Accusée d'avoir recruté des filles mineures de 1994 à 2004 pour les mettre à la disposition d'Epstein, elle se dit innocente et plaide non coupable de six chefs d'accusation.

L'homme prend la femme par le cou.

Ghislaine Maxwell et Jeffrey Epstein gravitaient dans le jet-set et les milieux mondains, fréquentant les célébrités et les détenteurs de fortunes.

Photo : Getty Images / Patrick McMullan

Mercredi, devant le tribunal fédéral de Manhattan, l'une des avocates de la défense, Laura Menninger, a tenté de montrer plusieurs incohérences dans le récit ou la chronologie du témoignage, par rapport à de précédentes auditions.

Puis, elle a exhumé les notes d'un agent qui avait interrogé Jane en décembre 2019, pointant des souvenirs plus confus sur le rôle de Ghislaine Maxwell, 59 ans. La victime a répondu que ses notes n'étaient pas des retranscriptions complètes et ne rendaient pas bien compte de son récit.
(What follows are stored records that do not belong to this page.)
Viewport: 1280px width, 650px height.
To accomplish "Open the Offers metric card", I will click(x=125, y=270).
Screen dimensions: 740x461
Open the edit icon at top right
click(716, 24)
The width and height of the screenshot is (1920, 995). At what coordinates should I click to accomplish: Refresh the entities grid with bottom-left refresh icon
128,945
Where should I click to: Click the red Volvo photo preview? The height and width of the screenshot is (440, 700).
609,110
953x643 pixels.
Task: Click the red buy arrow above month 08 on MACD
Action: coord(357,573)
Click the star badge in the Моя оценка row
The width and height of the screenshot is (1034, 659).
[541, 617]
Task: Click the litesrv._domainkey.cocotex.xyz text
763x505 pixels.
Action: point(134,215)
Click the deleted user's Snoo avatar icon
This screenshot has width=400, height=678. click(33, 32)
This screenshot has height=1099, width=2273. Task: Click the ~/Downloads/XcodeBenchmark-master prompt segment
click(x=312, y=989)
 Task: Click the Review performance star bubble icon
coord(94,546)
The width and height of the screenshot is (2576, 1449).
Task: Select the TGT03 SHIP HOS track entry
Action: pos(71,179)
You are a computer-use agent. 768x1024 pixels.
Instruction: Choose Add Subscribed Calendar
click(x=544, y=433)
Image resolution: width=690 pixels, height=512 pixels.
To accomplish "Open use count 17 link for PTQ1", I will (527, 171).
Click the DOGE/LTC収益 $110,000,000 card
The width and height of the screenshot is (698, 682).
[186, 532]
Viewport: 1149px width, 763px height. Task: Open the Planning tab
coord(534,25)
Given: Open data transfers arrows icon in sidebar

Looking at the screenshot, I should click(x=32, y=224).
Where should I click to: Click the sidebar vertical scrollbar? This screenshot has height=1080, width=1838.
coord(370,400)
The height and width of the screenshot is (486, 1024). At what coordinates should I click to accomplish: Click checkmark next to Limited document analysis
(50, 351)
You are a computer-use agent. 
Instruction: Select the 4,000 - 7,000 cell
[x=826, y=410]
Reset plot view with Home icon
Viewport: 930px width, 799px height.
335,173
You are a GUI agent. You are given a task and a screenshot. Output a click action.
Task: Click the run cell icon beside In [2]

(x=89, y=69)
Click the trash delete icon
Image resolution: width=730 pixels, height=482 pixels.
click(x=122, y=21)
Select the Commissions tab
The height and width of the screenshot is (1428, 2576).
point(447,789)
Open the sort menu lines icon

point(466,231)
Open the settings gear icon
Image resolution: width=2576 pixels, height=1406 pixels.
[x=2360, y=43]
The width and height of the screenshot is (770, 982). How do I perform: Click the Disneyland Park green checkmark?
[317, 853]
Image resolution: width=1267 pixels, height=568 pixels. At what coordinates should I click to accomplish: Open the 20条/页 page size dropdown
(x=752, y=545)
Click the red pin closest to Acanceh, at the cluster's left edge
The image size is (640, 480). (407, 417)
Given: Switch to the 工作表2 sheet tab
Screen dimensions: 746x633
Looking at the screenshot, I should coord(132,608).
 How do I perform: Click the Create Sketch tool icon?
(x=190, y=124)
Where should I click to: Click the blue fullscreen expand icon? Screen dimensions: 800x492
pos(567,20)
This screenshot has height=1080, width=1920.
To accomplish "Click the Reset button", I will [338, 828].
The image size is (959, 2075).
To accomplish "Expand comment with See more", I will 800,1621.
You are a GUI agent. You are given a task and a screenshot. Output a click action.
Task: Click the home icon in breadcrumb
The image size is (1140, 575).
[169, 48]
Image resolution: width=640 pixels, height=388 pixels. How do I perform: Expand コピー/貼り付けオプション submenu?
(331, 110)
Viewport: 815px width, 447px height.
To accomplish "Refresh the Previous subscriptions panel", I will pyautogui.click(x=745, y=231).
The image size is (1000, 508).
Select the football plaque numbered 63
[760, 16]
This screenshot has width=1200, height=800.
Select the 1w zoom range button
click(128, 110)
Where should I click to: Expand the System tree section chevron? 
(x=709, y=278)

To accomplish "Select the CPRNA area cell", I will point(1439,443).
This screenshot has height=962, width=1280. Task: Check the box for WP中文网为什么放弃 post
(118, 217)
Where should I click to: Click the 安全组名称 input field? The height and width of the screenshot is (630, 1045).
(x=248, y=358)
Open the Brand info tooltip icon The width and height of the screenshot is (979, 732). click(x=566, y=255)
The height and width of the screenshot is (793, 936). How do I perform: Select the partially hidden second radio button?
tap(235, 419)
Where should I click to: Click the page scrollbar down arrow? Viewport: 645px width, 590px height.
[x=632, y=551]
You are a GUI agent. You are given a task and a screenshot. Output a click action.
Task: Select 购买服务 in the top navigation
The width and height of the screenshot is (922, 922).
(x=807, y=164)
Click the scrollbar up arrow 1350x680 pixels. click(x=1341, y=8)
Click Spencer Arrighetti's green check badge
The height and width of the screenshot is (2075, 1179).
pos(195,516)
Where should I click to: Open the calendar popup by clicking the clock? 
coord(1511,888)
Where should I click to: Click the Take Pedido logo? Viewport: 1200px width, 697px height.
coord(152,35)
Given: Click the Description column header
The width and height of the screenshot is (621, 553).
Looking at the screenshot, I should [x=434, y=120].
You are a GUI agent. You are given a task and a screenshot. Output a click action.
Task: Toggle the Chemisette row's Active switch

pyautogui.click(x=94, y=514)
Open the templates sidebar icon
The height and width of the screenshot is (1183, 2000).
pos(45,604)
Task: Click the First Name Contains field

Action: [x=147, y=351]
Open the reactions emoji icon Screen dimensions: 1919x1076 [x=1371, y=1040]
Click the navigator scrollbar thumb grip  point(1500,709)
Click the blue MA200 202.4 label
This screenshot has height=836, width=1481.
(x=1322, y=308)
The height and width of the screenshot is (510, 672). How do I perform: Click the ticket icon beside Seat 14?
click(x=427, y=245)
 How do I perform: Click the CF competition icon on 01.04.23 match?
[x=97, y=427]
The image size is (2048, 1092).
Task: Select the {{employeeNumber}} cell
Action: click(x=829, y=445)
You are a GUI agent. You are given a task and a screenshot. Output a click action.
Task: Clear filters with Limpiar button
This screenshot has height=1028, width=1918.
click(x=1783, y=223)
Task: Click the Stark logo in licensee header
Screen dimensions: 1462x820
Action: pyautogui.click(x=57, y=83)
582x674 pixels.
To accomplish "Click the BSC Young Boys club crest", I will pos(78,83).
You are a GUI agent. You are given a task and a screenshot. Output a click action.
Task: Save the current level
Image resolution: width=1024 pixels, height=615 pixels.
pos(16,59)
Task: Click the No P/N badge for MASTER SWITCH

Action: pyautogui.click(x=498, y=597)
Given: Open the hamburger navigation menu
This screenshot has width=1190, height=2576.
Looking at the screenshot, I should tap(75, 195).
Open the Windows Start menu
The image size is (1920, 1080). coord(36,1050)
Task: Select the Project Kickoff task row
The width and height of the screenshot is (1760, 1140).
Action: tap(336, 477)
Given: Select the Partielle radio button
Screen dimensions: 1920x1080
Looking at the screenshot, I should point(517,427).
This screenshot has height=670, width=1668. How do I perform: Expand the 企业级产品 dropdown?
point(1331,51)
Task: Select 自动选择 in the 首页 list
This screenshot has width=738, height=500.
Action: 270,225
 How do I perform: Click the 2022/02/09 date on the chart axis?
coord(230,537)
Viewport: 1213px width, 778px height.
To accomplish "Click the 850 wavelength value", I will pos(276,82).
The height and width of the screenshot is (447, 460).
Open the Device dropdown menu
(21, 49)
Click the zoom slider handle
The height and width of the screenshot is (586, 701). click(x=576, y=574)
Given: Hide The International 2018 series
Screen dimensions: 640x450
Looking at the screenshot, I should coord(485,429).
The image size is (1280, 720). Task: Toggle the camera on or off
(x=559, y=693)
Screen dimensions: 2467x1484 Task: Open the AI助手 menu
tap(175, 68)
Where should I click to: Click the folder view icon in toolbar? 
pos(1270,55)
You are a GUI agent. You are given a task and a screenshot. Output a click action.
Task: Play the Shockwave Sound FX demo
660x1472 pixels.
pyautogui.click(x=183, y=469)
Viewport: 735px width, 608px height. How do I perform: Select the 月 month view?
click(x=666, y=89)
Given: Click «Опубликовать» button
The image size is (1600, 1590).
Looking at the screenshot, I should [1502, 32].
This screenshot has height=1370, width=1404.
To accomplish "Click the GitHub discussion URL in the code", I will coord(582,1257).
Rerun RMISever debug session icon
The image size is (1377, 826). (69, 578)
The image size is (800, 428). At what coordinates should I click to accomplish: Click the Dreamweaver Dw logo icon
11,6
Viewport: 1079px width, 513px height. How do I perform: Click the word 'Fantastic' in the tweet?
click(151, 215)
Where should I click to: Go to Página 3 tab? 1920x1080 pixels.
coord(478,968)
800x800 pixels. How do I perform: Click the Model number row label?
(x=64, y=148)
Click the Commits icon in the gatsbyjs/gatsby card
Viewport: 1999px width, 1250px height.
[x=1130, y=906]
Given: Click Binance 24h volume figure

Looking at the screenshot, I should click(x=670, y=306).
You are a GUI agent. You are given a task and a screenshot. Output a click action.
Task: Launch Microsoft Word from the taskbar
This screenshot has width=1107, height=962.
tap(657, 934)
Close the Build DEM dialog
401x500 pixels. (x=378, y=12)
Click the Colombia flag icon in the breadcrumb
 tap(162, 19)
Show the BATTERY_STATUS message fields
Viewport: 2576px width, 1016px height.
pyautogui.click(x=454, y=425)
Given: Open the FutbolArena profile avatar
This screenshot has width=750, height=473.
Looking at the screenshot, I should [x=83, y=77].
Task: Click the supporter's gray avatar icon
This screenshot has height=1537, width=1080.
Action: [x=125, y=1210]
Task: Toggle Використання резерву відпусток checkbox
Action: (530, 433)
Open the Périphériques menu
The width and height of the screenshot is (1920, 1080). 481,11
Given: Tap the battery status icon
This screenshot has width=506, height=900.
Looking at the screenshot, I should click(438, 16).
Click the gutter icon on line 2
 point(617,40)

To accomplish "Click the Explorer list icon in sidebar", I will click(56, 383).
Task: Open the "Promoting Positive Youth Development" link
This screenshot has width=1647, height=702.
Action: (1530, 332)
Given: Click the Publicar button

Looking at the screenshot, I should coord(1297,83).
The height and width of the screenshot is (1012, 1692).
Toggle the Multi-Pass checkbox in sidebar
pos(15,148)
Un peu plus tard, elle a expliqué qu'elle n'avait pas donné tous les détails lors de ses premières auditions parce qu'elle livrait à des étrangers les secrets les plus honteux que j'ai dû porter toute ma vie.

Dans une nouvelle série de questions, la défense a pointé les talents de comédienne de Jane, qui a été actrice dans des feuilletons sentimentaux, pour l'accuser de dramatiser son témoignage.

Une illustration judiciaire montre la femme qui témoigne à la barre en train de pleurer dans un mouchoir.

La témoin désignée sous le nom de « Jane » a pleuré au cours du contre-interrogatoire mené par les avocats de Ghislaine Maxwell.

Photo : Reuters / JANE ROSENBERG

Elle a enfin dû démentir un quelconque intérêt financier à témoigner, précisant ne pas avoir de plainte civile en cours parce qu'elle avait été dédommagée à hauteur de 5 millions de dollars américains (2,9 après les frais) par le fonds Epstein, un mécanisme officiel de réparation puisé dans la fortune du milliardaire après sa mort.

Dans ce pays, les dommages et intérêts, c'est la seule chose que vous pouvez obtenir quand vous voulez essayer d'avancer à nouveau dans votre vie, a-t-elle lâché, après une pause pendant laquelle elle a pleuré et a caché son visage derrière un mouchoir.